> _Exercise task 1_:
From the passage on the siding system, list the three passages or fittings, each with its reference number, that air travels through on its way from the underfloor space G to room 300b.
> _Exercise task 2_:
Say whether each statement agrees with the passage on the siding system, answering yes or no and quoting the words that decide it:
(a) FIG. 1 shows an air conditioner in room 300a.
(b) Air in the underfloor space G stays at a fairly constant temperature whatever the outside air does.
(c) In summer, the cooled air reaches room 300b before it reaches room 300a.
> _Exercise task 3_:
Please carry on the passage about the siding system's seasonal air flow from its last sentence.

> _Source_:
The results observed in the post-installation building H may be attributed to the thermal insulation capability of the siding system 1, wherein provision of the ventilation channels allows warm air, which is heated initially in the underfloor space G from a geothermal heat source, followed by further heating via the ceiling or the ceiling space 301a, to circulate throughout the building H, thereby functioning as a thermal insulation layer that isolates the building H from ambient temperature changes to prevent the indoor temperature of the building H from being lowered during winter.

The above-described thermal insulation capability and resultant beneficial effects thereof are incorporated in the siding system 1 according to the present disclosure.

Specifically, for example, during winter where the temperature at the ceiling or the ceiling space 301a is higher than that of the underfloor space G, the siding system 1 causes air in the underfloor space G, which remains at a relatively constant temperature regardless of outside air, to flow to the ceiling or the ceiling space 301a via the first duct 20. The air from the underfloor space G reaching the ceiling or the ceiling space 301a is then heated to a temperature similar to that of the ceiling or the ceiling space 301a, or the temperature in the partitioning layer or the room 300b depending on a particular configuration. The warm air thus created is forwarded to the room 300a via the louver 311, and then to the room 300b through the opening 320. Although not depicted FIG. 1, the room 300a may be equipped with an air conditioner, for example, for efficient heating of the rooms 300a and 300b with reduced energy consumption, since the incoming air has already been heated to a relatively high temperature upon entering the air conditioner for further heating to a desired temperature.

During summer, by contrast, the siding system 1 causes air in the underfloor space G, which remains at a relatively constant, cold temperature regardless of outside air, to flow to the ceiling or the ceiling space 301a via the first duct 20, thereby preventing temperature from rising at the ceiling or the ceiling space 301a. Meanwhile, air surrounding the ceiling or the ceiling space 301a, which has been cooled by being mixed with the cold air from the underfloor space G, flows into the room 300a via the louver 311, and then to the room 300b through the opening 320. Although not depicted in FIG. 1, the room 300a may be equipped with an air conditioner, for example, for efficient cooling of the rooms 300a and 300b with reduced energy consumption, since the incoming air has already been cooled to a relatively low temperature upon entering the air conditioner for further cooling to a desired temperature.

> _Supplied material_:
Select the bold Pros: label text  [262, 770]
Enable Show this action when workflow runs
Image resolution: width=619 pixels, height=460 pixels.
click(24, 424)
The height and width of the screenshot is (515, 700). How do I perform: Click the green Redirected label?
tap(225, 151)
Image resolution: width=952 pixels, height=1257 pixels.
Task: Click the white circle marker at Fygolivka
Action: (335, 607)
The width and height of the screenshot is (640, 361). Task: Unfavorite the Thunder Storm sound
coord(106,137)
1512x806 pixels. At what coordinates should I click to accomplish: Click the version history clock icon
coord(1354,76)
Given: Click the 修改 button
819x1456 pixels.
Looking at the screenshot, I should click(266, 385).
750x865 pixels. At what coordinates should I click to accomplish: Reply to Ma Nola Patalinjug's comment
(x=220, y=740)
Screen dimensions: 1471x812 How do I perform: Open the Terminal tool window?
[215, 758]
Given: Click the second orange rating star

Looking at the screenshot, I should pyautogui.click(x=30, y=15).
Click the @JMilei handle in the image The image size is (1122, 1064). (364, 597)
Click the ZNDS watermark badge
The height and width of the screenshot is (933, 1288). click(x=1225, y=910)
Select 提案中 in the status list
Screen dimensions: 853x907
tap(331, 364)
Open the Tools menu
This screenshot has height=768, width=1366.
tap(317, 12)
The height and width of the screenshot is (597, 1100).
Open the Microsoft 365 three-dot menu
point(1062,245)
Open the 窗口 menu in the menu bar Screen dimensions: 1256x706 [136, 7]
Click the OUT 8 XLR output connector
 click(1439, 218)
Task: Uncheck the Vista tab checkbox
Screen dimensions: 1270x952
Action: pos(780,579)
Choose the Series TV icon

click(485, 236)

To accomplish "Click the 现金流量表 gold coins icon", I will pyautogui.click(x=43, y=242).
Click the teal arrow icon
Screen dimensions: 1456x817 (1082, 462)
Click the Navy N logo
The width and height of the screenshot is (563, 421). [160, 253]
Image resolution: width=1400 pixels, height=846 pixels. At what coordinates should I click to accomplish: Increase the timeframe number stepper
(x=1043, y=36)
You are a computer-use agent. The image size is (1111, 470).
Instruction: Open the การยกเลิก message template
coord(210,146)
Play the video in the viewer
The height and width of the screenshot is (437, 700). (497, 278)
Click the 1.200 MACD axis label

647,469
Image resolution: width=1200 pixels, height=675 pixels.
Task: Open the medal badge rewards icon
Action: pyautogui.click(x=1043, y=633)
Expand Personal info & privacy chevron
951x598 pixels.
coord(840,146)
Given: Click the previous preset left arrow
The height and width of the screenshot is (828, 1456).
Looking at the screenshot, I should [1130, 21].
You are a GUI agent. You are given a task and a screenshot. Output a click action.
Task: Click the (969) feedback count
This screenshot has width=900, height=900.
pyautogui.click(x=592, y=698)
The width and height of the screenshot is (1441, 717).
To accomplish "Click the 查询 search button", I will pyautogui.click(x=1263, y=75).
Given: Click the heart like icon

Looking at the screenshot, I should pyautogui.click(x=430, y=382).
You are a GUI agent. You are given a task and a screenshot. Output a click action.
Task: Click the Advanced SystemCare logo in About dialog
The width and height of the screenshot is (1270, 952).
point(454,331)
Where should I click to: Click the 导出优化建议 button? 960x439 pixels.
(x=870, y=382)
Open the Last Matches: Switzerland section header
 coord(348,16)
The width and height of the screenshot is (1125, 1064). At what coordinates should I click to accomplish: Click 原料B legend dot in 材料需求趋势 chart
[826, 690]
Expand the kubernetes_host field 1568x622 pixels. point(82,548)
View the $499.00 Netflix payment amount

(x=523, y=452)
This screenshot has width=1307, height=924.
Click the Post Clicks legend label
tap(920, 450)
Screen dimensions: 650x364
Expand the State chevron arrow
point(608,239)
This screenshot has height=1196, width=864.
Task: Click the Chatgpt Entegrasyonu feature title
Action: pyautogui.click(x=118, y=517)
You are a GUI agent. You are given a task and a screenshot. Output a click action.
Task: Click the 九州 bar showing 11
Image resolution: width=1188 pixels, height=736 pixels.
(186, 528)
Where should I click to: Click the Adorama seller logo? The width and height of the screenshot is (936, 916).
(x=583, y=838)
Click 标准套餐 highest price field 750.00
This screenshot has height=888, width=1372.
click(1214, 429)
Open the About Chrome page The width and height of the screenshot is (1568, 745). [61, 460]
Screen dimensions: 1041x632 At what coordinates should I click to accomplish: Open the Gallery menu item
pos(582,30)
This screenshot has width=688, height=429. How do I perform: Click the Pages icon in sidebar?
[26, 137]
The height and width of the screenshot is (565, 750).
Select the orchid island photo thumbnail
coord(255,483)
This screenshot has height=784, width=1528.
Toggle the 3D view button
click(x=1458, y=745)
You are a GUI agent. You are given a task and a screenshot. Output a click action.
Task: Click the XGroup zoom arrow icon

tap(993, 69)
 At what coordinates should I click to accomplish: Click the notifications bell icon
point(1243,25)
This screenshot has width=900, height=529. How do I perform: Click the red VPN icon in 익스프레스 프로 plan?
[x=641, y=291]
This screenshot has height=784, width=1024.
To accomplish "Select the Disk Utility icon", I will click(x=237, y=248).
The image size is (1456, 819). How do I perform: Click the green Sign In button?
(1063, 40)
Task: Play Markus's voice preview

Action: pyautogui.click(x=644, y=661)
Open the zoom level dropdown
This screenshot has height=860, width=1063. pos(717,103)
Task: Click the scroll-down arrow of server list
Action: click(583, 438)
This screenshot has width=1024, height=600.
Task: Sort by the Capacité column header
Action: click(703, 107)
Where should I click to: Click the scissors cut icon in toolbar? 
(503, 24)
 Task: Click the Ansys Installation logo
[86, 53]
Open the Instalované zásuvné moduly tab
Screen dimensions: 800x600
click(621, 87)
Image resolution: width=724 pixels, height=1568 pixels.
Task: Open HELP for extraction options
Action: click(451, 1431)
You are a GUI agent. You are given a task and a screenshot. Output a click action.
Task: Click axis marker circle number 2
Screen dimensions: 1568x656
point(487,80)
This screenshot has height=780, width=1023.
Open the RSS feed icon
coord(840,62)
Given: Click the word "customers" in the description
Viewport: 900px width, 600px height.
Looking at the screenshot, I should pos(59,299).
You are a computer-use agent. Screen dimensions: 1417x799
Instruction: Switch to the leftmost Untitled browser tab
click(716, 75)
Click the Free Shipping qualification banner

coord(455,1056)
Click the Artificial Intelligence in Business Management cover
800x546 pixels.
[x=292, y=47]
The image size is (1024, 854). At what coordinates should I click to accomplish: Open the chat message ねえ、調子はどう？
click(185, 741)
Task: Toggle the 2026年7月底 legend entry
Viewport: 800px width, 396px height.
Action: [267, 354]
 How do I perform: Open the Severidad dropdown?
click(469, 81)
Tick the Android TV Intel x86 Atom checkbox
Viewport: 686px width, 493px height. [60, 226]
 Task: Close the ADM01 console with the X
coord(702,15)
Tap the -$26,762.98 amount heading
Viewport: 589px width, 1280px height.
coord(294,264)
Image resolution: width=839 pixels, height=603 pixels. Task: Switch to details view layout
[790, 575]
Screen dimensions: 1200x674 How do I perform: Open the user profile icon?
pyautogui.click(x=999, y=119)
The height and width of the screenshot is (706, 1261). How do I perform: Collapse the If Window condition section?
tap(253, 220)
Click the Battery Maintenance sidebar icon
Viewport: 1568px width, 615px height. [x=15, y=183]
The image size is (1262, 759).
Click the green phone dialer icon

> _Written response 1_:
first duct 20, louver 311, opening 320

> _Written response 2_:
(a) No: "Although not depicted in FIG. 1, the room 300a may be equipped with an air conditioner"
(b) Yes: "which remains at a relatively constant temperature regardless of outside air"
(c) No: "flows into the room 300a via the louver 311, and then to the room 300b through the opening 320"

> _Written response 3_:
For applications in cold regions where the temperature at the ceiling or the ceiling space 301a is lower than the temperature in the underfloor space G, air in the underfloor space G, which remains at a relatively constant, warm temperature regardless of outside air, is sent to the ceiling or the ceiling space 301a, and occasionally to further areas such as the room 300a, thereby raising the temperature at the ceiling or the ceiling space 301a and other downstream areas. The heated air may be sent to the room 300a via the louvre 311, and then to the room 300b through the opening 320. Although not depicted in FIG. 1, the room 300a may be equipped with an air conditioner, for example, for efficient heating of the rooms 300a and 300b with reduced energy consumption, since the incoming air has already been heated to a relatively high temperature upon entering the air conditioner for further heating to a desired temperature.

Hence, in cold region applications, the capability to adjust indoor temperature using air in the room 300a or the like which contains warm air from the underfloor space G as well as air surrounding the ceiling or the ceiling space 301a heated by sunlight and air conditioner allows for a comfortable indoor environment with reduced energy consumption during winter, compared to where, for example, indoor temperature control is performed solely by an air conditioning appliance.

Further, the capability of the siding system 1 to circulate, or cause convection of air throughout the building H not only allows for efficient indoor temperature control, but also enables discharge of odors and smoke to the outside, leading to a further pleasant indoor environment.

Furthermore, using the convection-enhanced thermal insulation and central air conditioning incorporated in the siding system 1 reduces the need for frequent opening of windows for ventilation, which can contribute to improved security as well as further reduction in energy consumption in the building.

Moreover, constant air flow through the first ventilation channel 400 and the second ventilation channel 410 enables the exterior wall 12 and the roof 15 to function as a thermal insulation layer which effectively shields the building H from thermal interference from the outside.

Additionally, positioning the vent 11 higher than the lower edge 12c of the first peripheral wall 12a by the height h1, that is, provision of the extra siding dimension 12c1, restricts inflow of air from the outside, which ensures that warm air constantly circulates across the underfloor space G and the first ventilation channel 400.

Second Embodiment

Referring now to FIG. 3, a building H according to a second embodiment of the present disclosure is shown comprising s a single-story building. The building H includes a pair of rooms 300 and 310, and an interior wall 13 separating the rooms 300 and 310 from each other. The interior wall 13 has a two-layered structure with an internal gap therethrough. The room 300 is equipped with an air conditioner 200. Additional structures, such as a first duct 21, a second duct 22, a first fan 51, and the like, are also provided to circulate air throughout the building H.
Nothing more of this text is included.